SME environments are mostly Turkish-language; the embedding model must support Turkish well.

Models with Good Turkish Performance

  • Cohere embed-multilingual-v3 (cloud API, best)
  • mxbai-embed-large (local, good)
  • BGE-M3 (multilingual, good)
  • all-MiniLM-L6-v2 (mid-tier, fast)
  • OpenAI text-embedding-3 (cloud, high quality)

For SMEs that need data privacy + Turkish: mxbai-embed-large or BGE-M3 run locally.

Performance Expectations

RAG performance at SME scale:

Metric Typical value
Document count 1,000 – 100,000
Total chunks 10,000 – 1,000,000
Embedding index build time Hours (one-time)
Query response time <1 second (vector search)
LLM response time 3–15 seconds
Hardware RTX 4090 / A100 ideal

Common Mistakes

Typical pitfalls in SME RAG deployments:

  • Indexing every document without filtering: sensitive-data leak risk
  • No access control: anyone can query any document
  • Chunks too large: the relevant section becomes diluted
  • Chunks too small: context is lost
  • Outdated Turkish model: poor answer quality
  • No audit log: no record of who asked what
  • No backups: if the vector DB is lost, you start from scratch

What Yamanlar Bilişim Offers

Our RAG/embedding support areas at SME scale:

  • "Is RAG right for us?" assessment
  • Document inventory and sensitivity classification
  • Qdrant/Chroma vector DB installation
  • Embedding model selection (Turkish-focused)
  • LangChain / LlamaIndex orchestration
  • Open WebUI or custom UI
  • Access control and audit logging
  • Annual model refresh

Frequently Asked Questions

Conclusion

Embeddings and vector databases move SME document search from the "Ctrl+F keyword match" era into the "semantic similarity" age. Combined with a local LLM through a RAG architecture, you can offer a "ChatGPT" experience over your company's own documents — without any data leaving the organisation, KVKK-friendly, at sustainable cost. A Qdrant + Ollama + mxbai-embed combo can be set up at SME scale in 1–2 weeks and pays off for years.

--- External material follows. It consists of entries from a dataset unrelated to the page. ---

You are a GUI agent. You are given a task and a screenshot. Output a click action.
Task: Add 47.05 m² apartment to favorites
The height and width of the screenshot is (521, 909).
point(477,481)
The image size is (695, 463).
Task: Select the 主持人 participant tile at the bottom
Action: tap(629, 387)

Yamanlar Bilişim offers RAG architecture design, deployment, and training services sized to your needs; we turn your company's documents from a forgotten archive into a queried, used knowledge asset.

Frequently Asked Questions

As an SME, do I need embeddings?

If your SME has more than 100 documents and time wasted searching is a real problem — yes. Manual search may suffice below ~50 documents; in environments with 500+ documents, embedding-based search makes a dramatic difference.

Cloud embedding API or local?

If KVKK is the priority: local (Ollama + mxbai-embed-large). If speed and quality come first, go cloud: OpenAI text-embedding-3-small is economical, Cohere embed-multilingual is strong in Turkish. A hybrid — sensitive data local, general R D in the cloud — is also viable.

How much disk/RAM does the vector DB need?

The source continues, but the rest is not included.